Problem. Two lines below mark the span: the one containing "Open the GIF picker" and the one containing "Click the Overview". Set down both, plus every line between, exactly as they stand, and nothing else.

Supplied data.
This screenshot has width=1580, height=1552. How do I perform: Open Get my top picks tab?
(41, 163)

--

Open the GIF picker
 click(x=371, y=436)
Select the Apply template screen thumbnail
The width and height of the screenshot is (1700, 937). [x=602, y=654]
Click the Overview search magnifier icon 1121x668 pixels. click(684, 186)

Solution.
Open the GIF picker
 click(x=371, y=436)
Select the Apply template screen thumbnail
The width and height of the screenshot is (1700, 937). [x=602, y=654]
Click the Overview search magnifier icon 1121x668 pixels. click(684, 186)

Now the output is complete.